__PROMPT__
In the records below, count every line that includes the word "display". Provide the total alone.

__PROVIDED RECORDS__

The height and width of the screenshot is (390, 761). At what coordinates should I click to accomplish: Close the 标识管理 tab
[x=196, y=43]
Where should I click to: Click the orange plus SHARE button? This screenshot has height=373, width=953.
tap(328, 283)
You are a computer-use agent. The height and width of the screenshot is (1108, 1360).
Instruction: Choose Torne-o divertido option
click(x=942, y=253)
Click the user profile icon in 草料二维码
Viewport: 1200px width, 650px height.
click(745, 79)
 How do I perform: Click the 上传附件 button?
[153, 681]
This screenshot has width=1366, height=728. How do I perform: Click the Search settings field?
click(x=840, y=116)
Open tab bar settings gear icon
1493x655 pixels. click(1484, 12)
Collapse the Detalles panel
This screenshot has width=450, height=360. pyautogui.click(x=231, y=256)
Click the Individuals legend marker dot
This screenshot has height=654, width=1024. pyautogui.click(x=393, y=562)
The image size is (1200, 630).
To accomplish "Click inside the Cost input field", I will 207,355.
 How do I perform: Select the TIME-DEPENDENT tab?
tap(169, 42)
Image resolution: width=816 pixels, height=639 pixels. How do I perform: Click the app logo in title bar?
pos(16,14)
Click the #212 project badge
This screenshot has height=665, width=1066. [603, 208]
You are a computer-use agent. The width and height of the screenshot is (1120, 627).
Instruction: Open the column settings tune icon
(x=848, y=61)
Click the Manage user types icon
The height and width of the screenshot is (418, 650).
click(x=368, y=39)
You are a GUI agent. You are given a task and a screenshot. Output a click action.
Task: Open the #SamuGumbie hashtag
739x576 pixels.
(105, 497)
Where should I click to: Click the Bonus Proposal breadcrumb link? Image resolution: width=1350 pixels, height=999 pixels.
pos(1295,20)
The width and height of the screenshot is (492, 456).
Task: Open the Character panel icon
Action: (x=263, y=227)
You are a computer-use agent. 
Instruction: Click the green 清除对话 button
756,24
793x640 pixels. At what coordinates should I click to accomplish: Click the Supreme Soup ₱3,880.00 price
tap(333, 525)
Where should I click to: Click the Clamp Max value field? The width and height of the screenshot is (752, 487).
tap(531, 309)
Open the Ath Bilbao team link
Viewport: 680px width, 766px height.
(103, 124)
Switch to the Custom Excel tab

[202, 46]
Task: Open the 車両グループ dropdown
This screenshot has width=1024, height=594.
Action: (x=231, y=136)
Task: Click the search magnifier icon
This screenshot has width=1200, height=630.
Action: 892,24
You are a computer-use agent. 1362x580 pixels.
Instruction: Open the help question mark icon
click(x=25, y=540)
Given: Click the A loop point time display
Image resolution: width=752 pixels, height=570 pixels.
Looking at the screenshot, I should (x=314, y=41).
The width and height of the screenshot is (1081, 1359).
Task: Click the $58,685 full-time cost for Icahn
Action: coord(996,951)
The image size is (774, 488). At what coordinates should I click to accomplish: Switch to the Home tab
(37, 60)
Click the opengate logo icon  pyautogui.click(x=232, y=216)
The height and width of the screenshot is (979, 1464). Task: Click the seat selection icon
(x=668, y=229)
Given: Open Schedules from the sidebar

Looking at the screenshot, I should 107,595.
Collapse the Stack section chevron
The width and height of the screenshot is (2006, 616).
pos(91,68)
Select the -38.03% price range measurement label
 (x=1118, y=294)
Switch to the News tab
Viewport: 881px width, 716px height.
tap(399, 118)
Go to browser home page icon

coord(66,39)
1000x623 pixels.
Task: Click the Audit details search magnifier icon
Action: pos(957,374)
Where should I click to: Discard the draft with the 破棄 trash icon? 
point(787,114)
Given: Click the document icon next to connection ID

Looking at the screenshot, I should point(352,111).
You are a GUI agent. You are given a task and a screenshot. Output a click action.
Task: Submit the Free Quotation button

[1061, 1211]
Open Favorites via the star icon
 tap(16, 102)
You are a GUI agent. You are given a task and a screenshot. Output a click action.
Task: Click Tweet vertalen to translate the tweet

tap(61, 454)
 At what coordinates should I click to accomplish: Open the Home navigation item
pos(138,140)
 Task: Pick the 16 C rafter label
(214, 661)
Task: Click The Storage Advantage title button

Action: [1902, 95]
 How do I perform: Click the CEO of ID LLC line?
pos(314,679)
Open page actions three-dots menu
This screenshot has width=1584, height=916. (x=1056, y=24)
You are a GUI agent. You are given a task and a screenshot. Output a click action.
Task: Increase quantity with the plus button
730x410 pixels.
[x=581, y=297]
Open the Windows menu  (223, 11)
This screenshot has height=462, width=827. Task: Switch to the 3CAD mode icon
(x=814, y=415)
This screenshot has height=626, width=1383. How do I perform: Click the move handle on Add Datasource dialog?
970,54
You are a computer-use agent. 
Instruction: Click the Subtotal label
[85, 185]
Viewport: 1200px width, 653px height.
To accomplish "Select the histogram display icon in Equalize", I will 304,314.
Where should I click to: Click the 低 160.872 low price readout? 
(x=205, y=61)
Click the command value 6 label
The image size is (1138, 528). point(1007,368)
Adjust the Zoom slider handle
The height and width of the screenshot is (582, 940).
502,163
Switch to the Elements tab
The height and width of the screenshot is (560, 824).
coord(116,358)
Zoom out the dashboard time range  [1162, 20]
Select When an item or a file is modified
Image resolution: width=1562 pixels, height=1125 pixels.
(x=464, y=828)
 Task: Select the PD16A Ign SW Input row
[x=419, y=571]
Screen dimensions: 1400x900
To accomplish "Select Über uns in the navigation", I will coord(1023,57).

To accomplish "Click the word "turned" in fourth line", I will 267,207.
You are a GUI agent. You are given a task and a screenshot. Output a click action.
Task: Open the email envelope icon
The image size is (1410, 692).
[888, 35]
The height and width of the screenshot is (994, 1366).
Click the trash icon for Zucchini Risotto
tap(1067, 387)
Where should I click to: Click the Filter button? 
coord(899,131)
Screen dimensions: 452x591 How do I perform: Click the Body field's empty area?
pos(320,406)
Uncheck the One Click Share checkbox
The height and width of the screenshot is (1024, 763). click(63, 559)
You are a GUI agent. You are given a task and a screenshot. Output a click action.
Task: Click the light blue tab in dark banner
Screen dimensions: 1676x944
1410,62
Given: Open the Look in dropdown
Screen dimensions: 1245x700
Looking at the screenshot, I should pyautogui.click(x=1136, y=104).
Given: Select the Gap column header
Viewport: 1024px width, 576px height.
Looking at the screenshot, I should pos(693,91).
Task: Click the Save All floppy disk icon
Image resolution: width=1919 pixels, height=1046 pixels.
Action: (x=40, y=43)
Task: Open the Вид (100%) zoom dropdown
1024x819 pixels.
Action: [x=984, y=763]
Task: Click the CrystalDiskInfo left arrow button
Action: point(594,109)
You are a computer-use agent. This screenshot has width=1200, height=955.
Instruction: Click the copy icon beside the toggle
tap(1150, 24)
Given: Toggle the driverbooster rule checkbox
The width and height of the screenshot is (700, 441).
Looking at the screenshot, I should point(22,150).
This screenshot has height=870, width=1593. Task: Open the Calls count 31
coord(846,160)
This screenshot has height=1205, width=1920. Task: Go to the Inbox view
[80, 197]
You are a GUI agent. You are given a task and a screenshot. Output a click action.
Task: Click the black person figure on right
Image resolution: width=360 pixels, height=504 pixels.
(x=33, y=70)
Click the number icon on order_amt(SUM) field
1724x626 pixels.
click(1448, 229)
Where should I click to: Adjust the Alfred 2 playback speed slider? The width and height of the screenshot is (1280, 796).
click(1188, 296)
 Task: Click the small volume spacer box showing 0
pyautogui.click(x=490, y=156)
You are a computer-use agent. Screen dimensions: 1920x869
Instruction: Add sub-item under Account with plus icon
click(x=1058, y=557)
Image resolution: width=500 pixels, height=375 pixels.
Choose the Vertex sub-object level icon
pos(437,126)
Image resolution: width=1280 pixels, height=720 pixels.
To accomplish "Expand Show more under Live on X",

__WRITTEN SOLUTION__
2